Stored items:

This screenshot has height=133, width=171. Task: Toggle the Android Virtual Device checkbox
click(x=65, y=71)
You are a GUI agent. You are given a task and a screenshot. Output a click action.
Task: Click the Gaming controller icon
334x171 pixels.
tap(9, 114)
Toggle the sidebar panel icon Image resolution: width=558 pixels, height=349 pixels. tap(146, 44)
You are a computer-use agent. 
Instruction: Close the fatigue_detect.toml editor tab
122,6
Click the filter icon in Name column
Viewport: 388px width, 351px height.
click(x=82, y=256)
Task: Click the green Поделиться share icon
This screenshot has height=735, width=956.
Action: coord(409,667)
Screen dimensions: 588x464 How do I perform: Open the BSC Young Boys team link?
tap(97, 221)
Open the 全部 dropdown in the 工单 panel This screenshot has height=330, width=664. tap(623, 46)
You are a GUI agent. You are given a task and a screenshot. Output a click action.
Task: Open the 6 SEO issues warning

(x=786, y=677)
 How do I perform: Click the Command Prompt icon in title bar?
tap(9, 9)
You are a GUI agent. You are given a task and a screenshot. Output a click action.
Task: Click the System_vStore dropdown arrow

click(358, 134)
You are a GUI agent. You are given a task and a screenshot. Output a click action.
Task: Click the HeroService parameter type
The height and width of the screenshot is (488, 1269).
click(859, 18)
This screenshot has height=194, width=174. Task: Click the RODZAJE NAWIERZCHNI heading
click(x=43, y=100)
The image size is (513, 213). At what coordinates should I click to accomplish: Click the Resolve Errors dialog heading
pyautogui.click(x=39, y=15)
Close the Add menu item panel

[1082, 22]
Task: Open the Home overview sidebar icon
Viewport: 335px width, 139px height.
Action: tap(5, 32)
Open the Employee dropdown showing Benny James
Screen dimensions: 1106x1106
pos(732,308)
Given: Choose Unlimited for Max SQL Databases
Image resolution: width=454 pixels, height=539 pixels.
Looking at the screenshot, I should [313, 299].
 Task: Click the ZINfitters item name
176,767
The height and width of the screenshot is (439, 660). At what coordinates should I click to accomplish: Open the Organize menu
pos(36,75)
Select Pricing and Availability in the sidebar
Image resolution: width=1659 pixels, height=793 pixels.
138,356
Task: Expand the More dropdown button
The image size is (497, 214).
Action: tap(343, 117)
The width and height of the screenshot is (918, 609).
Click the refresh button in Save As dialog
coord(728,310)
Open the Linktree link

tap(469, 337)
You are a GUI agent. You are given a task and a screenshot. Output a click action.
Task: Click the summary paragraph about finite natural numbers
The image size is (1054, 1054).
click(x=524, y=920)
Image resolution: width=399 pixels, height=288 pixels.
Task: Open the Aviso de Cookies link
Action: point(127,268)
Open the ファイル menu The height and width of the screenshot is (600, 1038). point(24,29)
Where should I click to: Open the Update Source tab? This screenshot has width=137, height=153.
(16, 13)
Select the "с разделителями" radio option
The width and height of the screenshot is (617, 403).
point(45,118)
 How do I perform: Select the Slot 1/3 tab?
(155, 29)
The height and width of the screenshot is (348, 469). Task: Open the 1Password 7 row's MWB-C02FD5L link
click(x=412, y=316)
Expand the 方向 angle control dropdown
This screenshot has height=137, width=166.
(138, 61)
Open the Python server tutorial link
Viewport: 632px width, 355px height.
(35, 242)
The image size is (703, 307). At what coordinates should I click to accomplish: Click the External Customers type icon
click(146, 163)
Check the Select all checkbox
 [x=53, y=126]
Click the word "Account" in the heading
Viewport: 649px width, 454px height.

Exercise instructions: Pull every line with "sidebar" from the records.

Expected output:
Toggle the sidebar panel icon Image resolution: width=558 pixels, height=349 pixels. tap(146, 44)
Task: Open the Home overview sidebar icon
Select Pricing and Availability in the sidebar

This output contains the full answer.